Sono 28 gli anni del giovane ragazzo costretto a dover essere assistito ogni giorno e in ogni singolo momento. Adulto ma non autonomo e , vista la scarsa, o quasi nulla, assistenza riconosciutagli, la forza della mamma sta battendosi per ottenere i diritti che gli spettano.

Di conseguenza a ciò, si chiede ufficialmente il sacrosanto diritto di far trascorrere del tempo, a Mario, in un centro Diurno che possa permettergli di ascoltare musica, giocare, imparare e disegnare. Passare le sue giornate con altre persone, avere modo di socializzare così come fa tutto il resto della gente. Una cosa semplice, insomma. O almeno così dovrebbe essere.
‘Permesso’ che , però , non viene concesso dalla Regione Lazio che, anzi, continua a rimandare e ancora rimandare senza garantire nulla di fatto alla famiglia di Mario.

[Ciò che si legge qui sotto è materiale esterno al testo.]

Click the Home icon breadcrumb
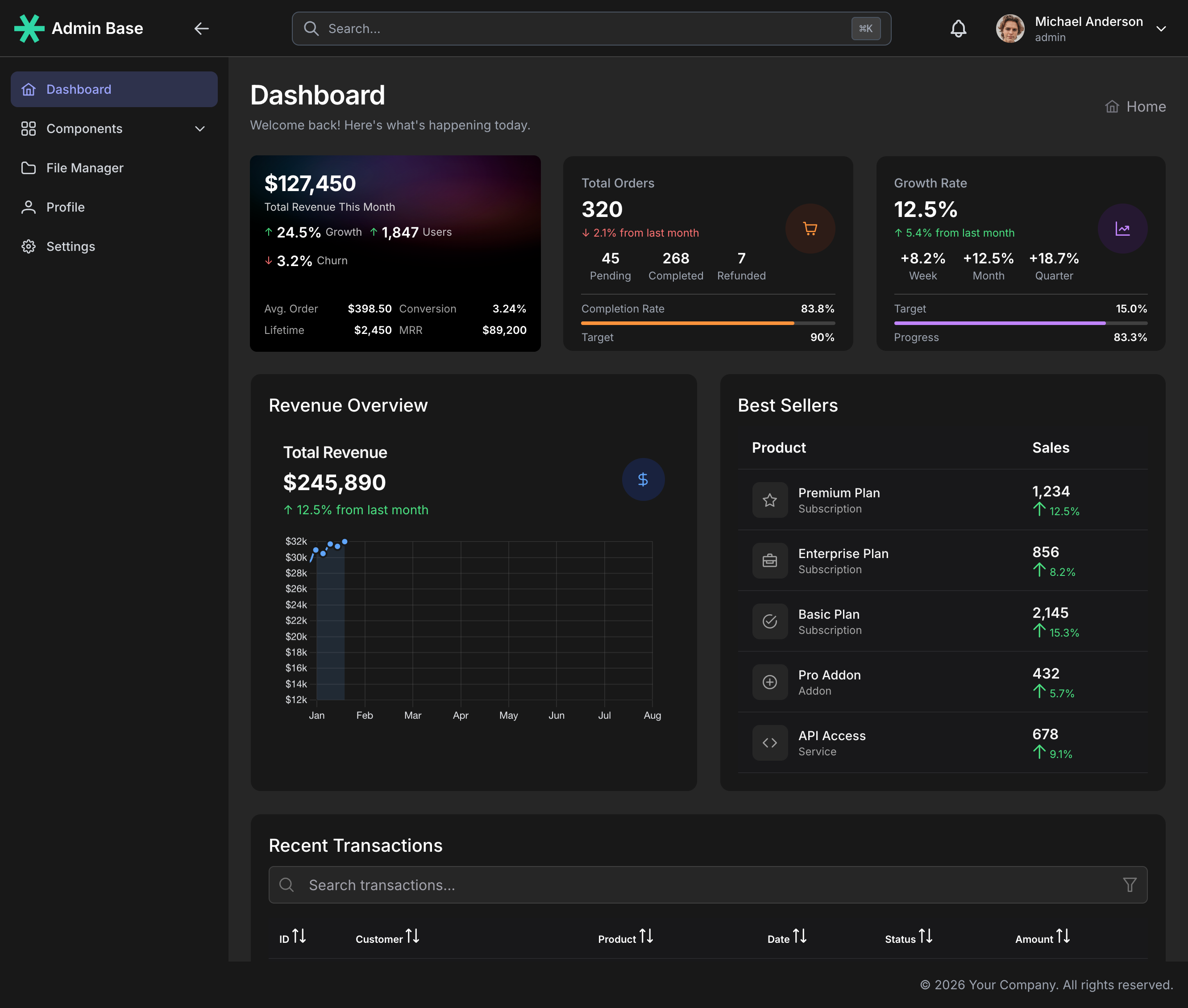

Tenetevelo a casa, è troppo complicato per noi, non abbiamo operatori disponibili a stare con lui’. Queste le orribili parole esternate da chi, invece, dovrebbe prendersi cura di Mario, cercando in ogni modo di farlo sentire capace di poter svolgere le azioni più basilari, i piccoli gesti quotidiani che riempiono le giornate.
Una vergogna senza fine che ha indotto la signora Elena, madre di Mario, ad iniziare lo sciopero della fame appositamente per attirare l’attenzione di chi di dovere, sull’assurdo quanto ingiustificabile episodio verificatosi in una delle tante famiglie che necessitano di servizi validi.

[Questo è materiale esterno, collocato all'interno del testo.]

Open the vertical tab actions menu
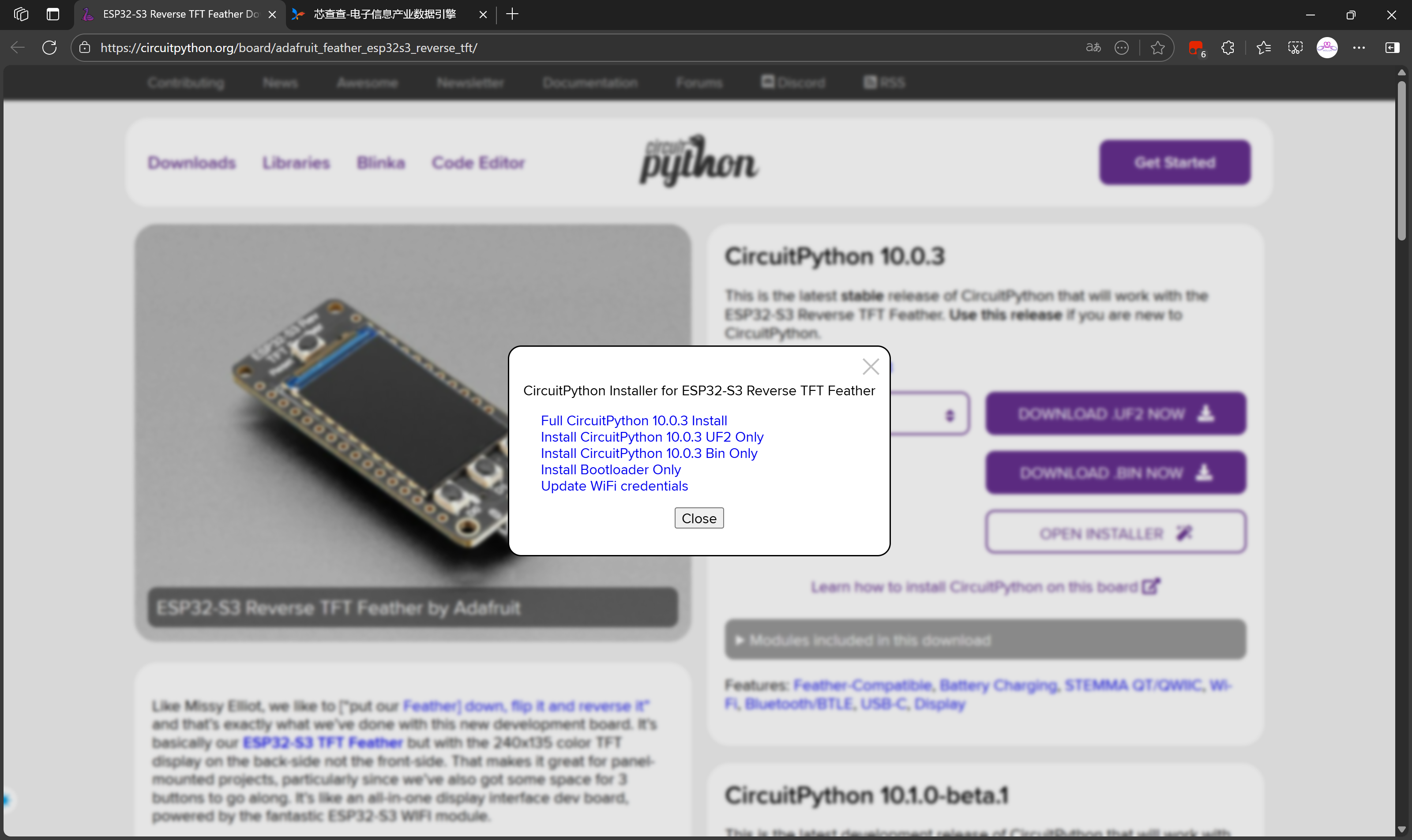 tap(53, 14)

Da pochi giorni è stato, dunque, dato il via ad una vera e propria petizione che con l’aiuto e il massimo supporto, si spera, di tutto il resto della popolazione, le persone in questione possano usufruire di servizi adeguati affinché si possa porre fine a obbrobri come quelli appena decritti.

Lasciare un disabile al proprio destino, lasciare che le varie patologie annientino quel poco che resta, quella gioia negli occhi. Restare indifferenti davanti alla stessa voglia di lottare, non avere la benché minima pietà per il dolore, la sofferenza e gli sforzi estremi di un genitore. Nessun aiuto. Nessun tipo di cortesia. Nulla. Neanche i diritti.
Ma noi altri? Noi siamo come chi non osa muovere un solo dito?